For a lot of would-be buyers, the monthly mortgage is not the first wall. The harder one is the cash due before the deal closes, when down payments, closing costs and other fees can make owning a home feel out of reach even for households that could otherwise handle the monthly bill. A Senate housing amendment would target that choke point directly.
In Washington, the proposal would provide additional funding for the HOME Investment Partnerships program and direct the money, under the program formula, toward new construction, acquisition and rehabilitation of single-family homes. It would also let first-time homebuyer assistance grants be used for down payments, closing costs and interest-rate buydowns.
The money would follow the buyer
The practical effect is that federal housing aid would be aimed more narrowly at starter homes, instead of being spread in ways that do less to bring a family across the finish line. That matters for renters trying to become owners, especially in markets where the upfront tab is what kills the deal even when the monthly payment might be manageable.
The amendment is built around the HOME Investment Partnerships program, a long-running federal housing tool that local governments and housing agencies already know how to use. The change would not just add money. It would steer that money toward the kind of homes and costs that matter most at the moment a purchase becomes real.

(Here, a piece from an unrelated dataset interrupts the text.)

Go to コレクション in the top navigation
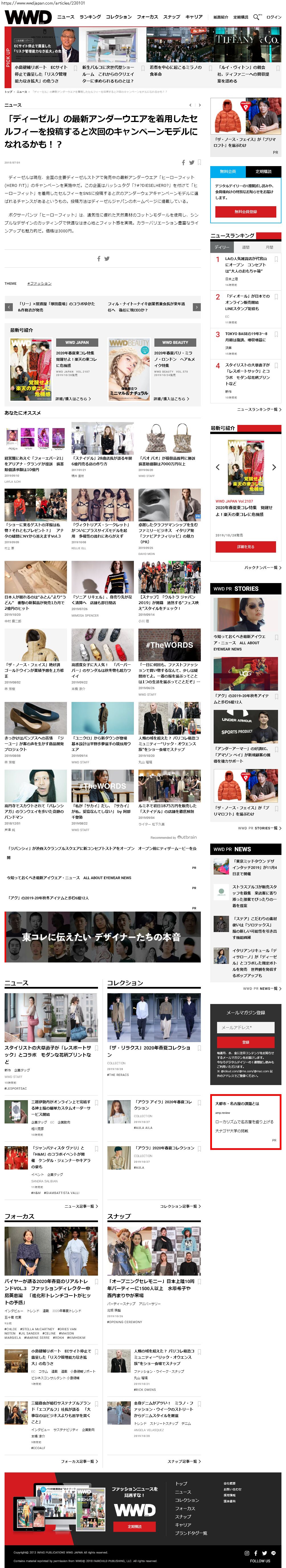 pos(119,17)
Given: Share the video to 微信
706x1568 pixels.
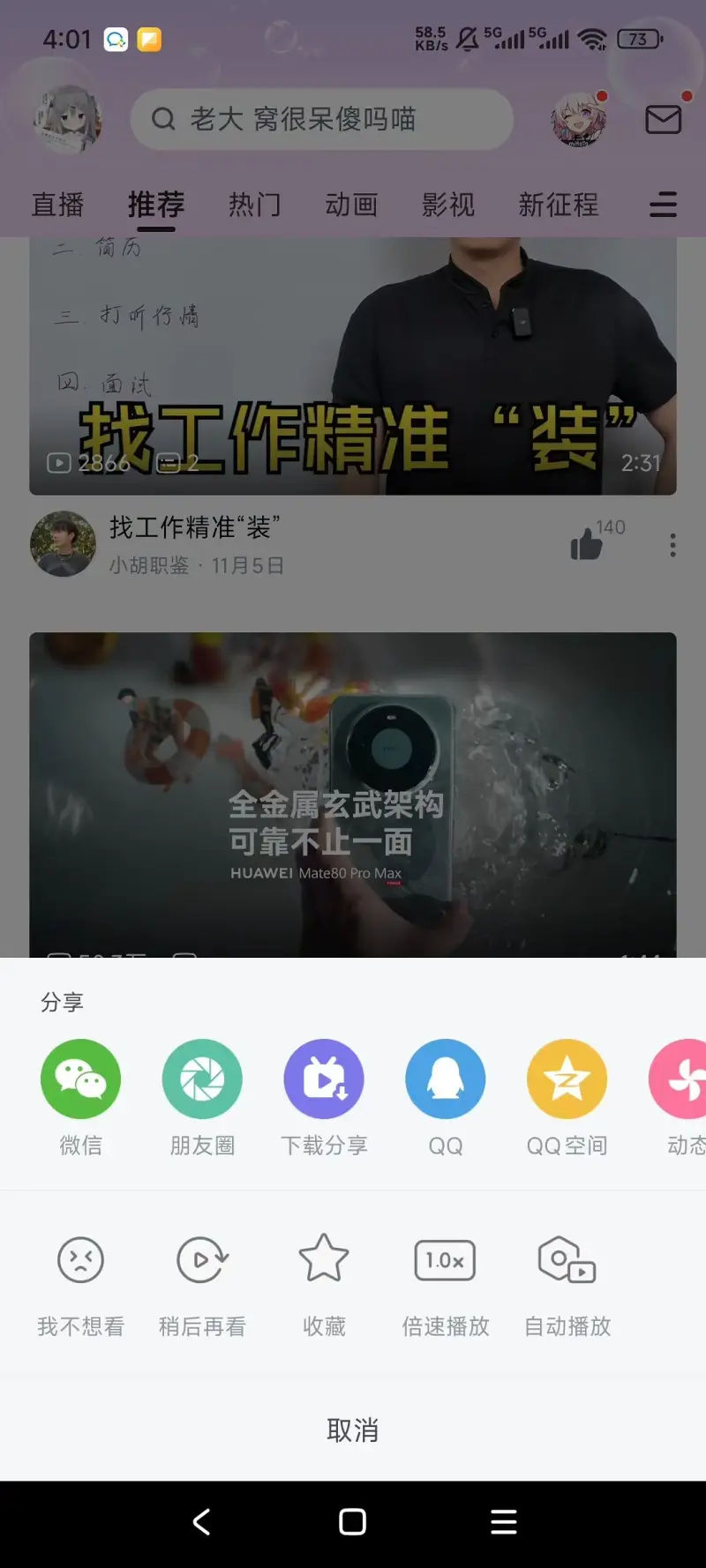Looking at the screenshot, I should [x=80, y=1078].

A second look at investors
The same language would also ask federal agencies to look more closely at large institutional investors buying single-family homes. The Comptroller General, through the Government Accountability Office, and the Department of Housing and Urban Development would have to report on how that ownership affects housing availability, affordability and homeownership for renters and buyers.
Those reports would come two years after the investor-related prohibition takes effect, and again 10 years later. The point is not a ban in the abstract, but a test of whether the market for entry-level homes is being squeezed in ways that leave ordinary buyers with fewer doors to knock on.